=== Section Start ===

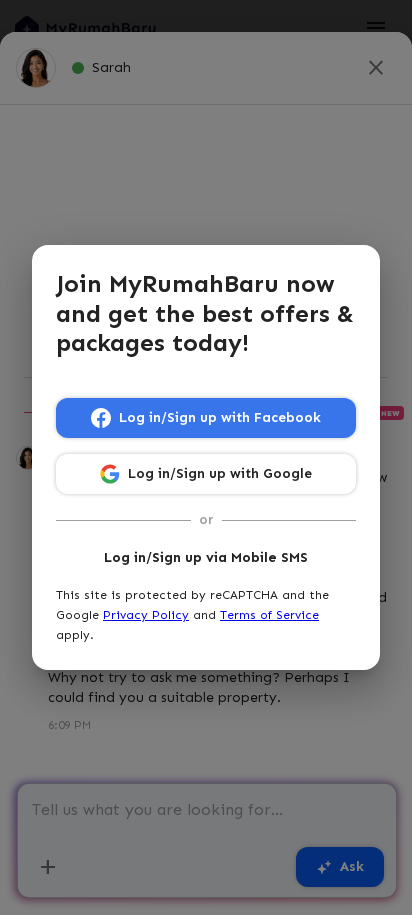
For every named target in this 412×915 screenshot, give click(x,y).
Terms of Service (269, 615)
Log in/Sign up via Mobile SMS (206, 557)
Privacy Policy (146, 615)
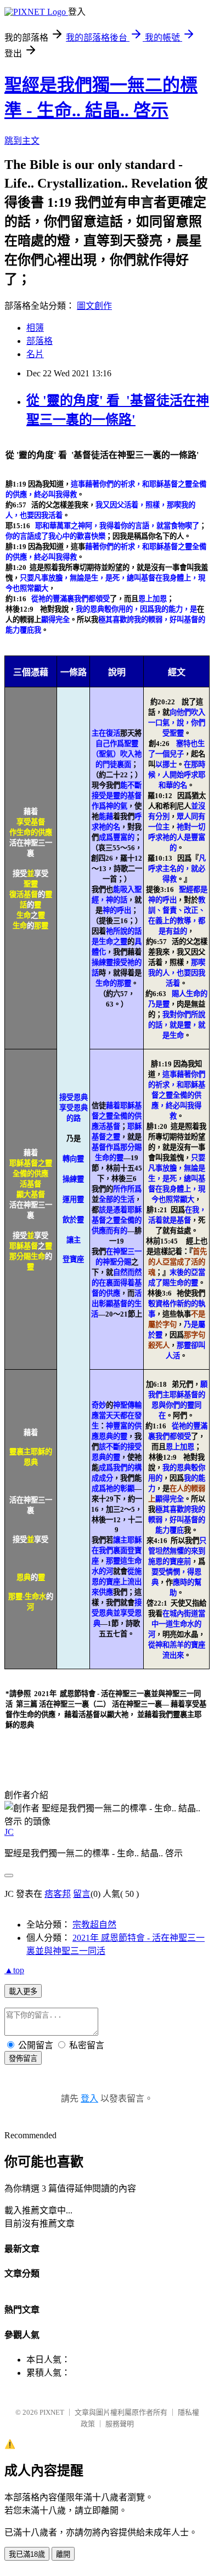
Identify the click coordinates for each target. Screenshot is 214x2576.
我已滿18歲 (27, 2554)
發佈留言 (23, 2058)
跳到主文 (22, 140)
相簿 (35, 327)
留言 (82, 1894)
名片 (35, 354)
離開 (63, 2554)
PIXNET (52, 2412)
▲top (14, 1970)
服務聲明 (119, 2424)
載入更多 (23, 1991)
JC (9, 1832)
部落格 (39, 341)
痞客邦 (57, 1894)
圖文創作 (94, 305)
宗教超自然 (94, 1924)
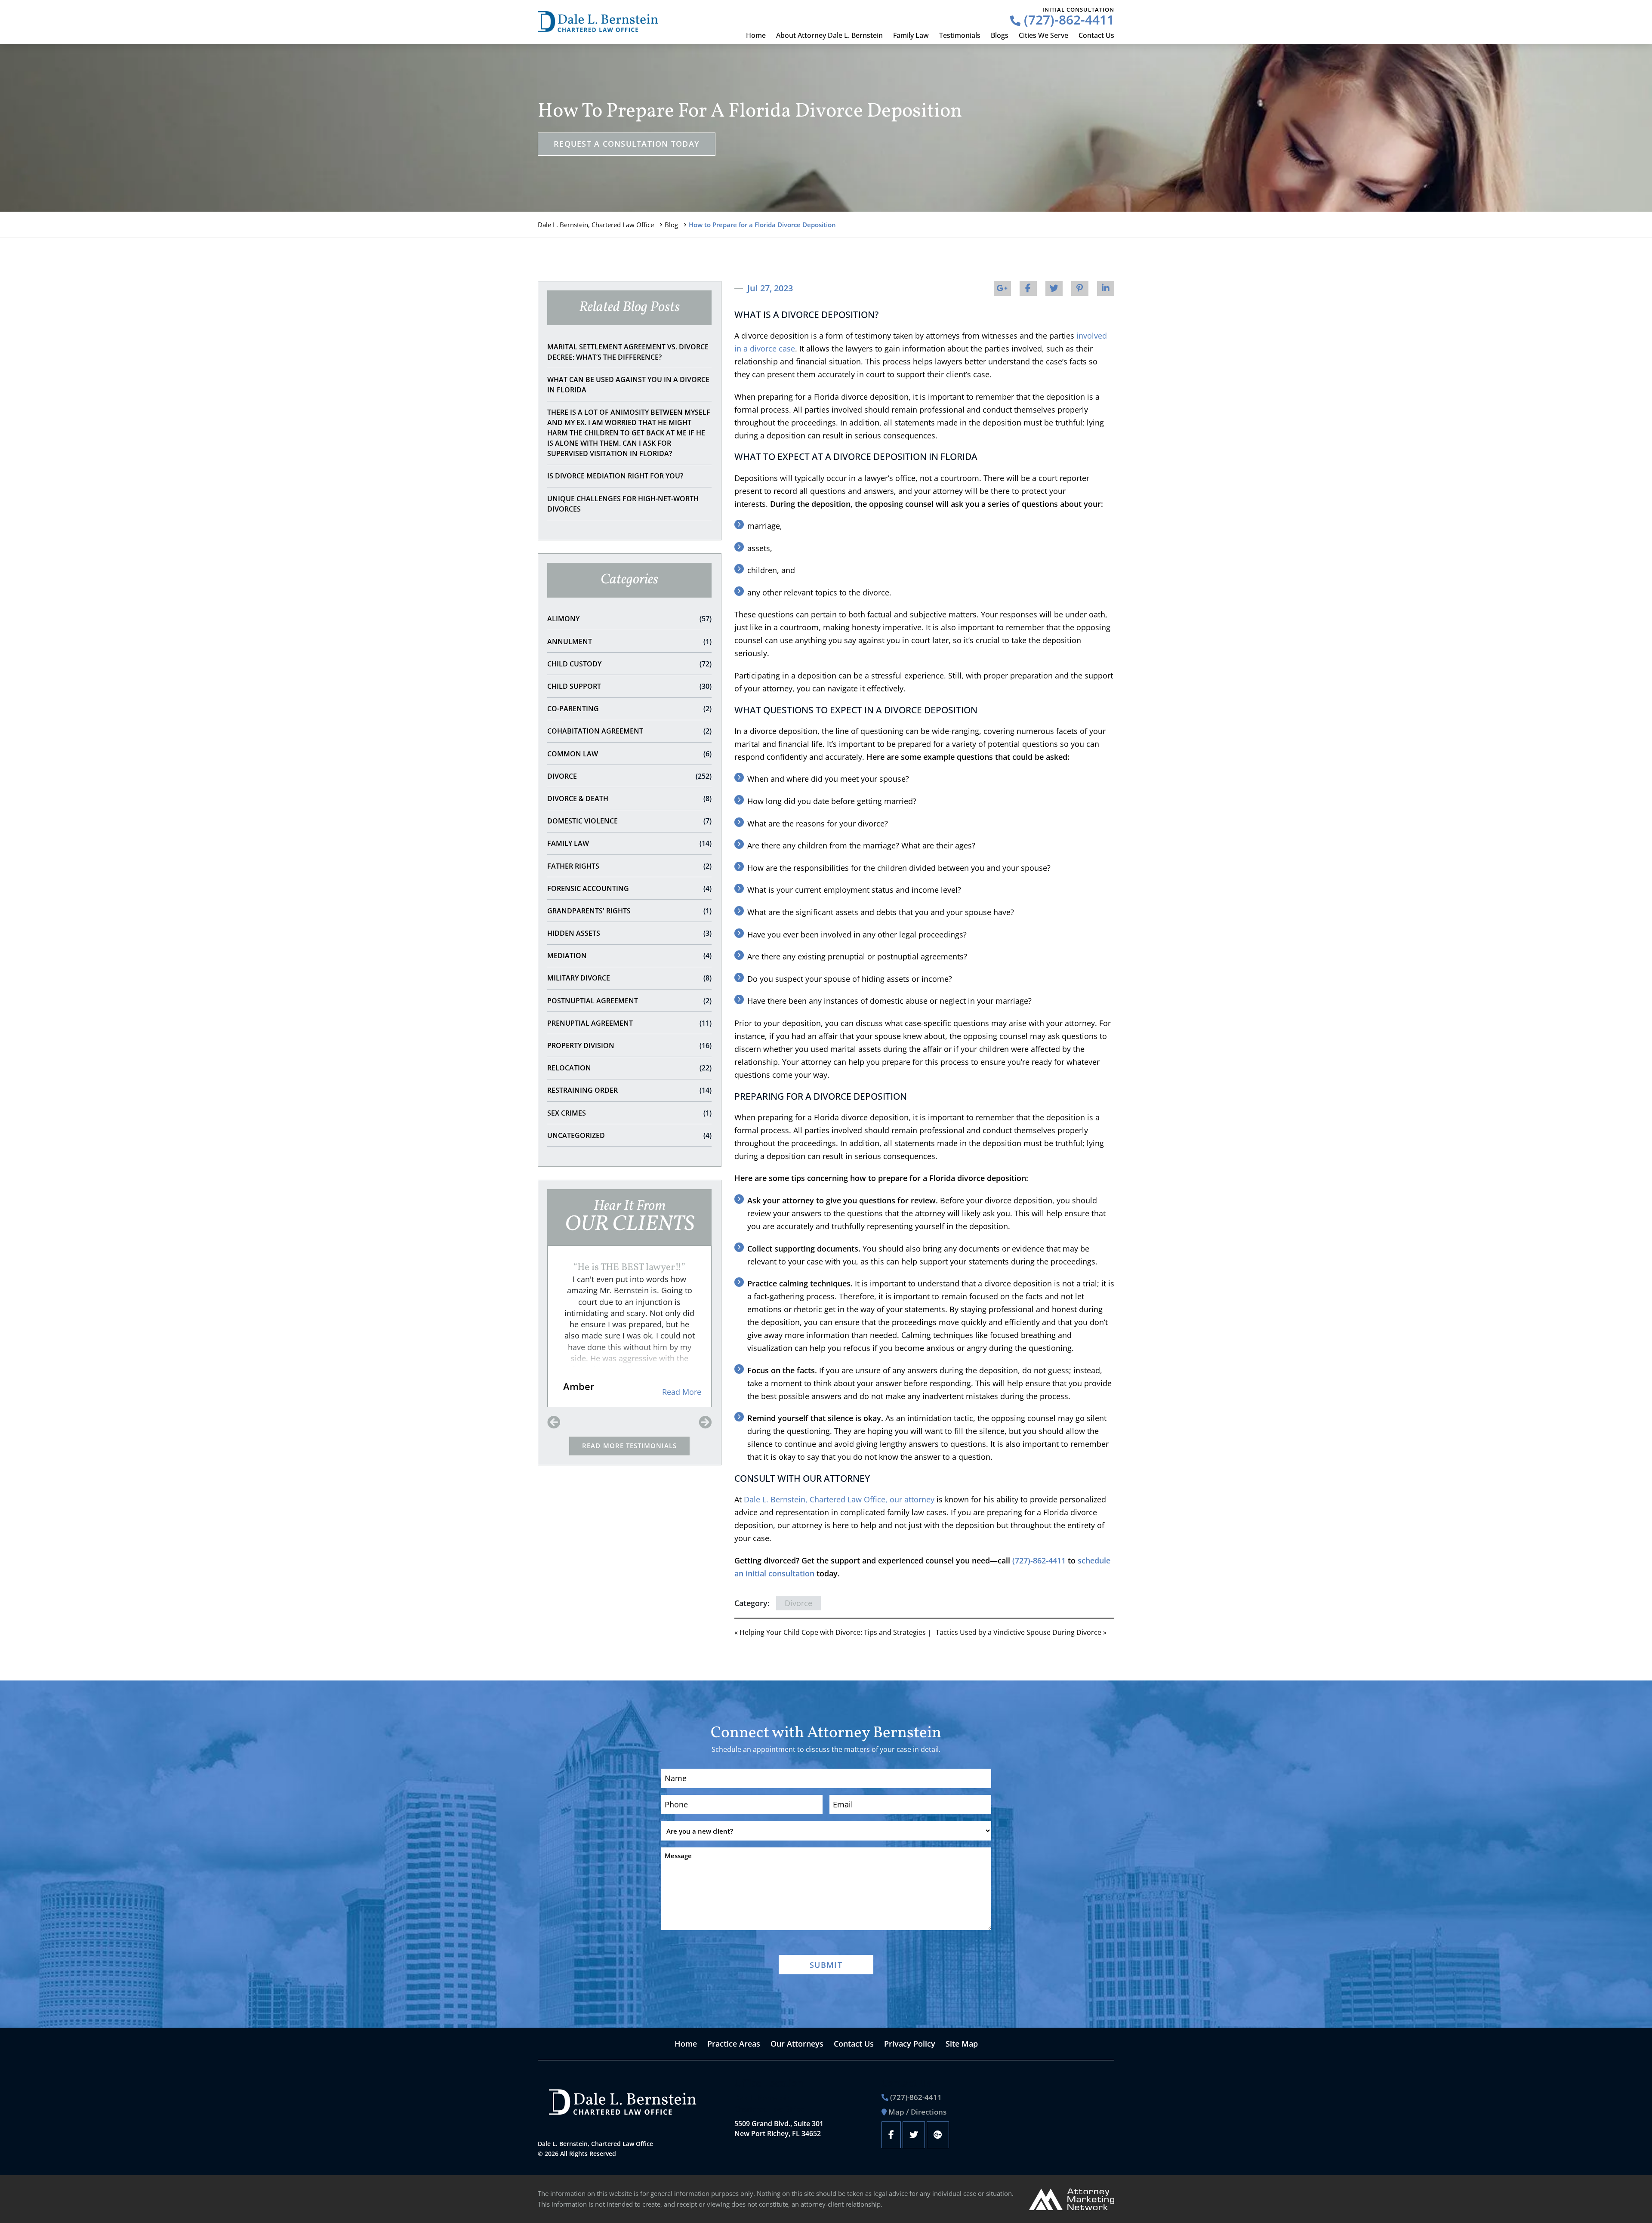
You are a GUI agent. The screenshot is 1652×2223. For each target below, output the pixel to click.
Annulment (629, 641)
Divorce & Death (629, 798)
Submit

=== Section End ===

ACTIVITY - Every entry above is to be transcribed exactly, with all pictures left out.

SOLUTION TO THIS EXERCISE -
For every named target in this 412×915 screenshot, give click(x,y).
Terms of Service (269, 615)
Log in/Sign up via Mobile SMS (206, 557)
Privacy Policy (146, 615)
Identify the click coordinates for each target. Screenshot is 214x2576.
我已滿18歲 (27, 2554)
發佈留言 (23, 2058)
跳到主文 (22, 140)
相簿 (35, 327)
留言 (82, 1894)
名片 (35, 354)
離開 (63, 2554)
PIXNET (52, 2412)
▲top (14, 1970)
服務聲明 (119, 2424)
載入更多 (23, 1991)
JC (9, 1832)
部落格 (39, 341)
痞客邦 (57, 1894)
圖文創作 (94, 305)
宗教超自然 (94, 1924)
You are a GUI agent. The screenshot is 1652×2223. For each target below, output the pixel to click.
Annulment (629, 641)
Divorce & Death (629, 798)
Submit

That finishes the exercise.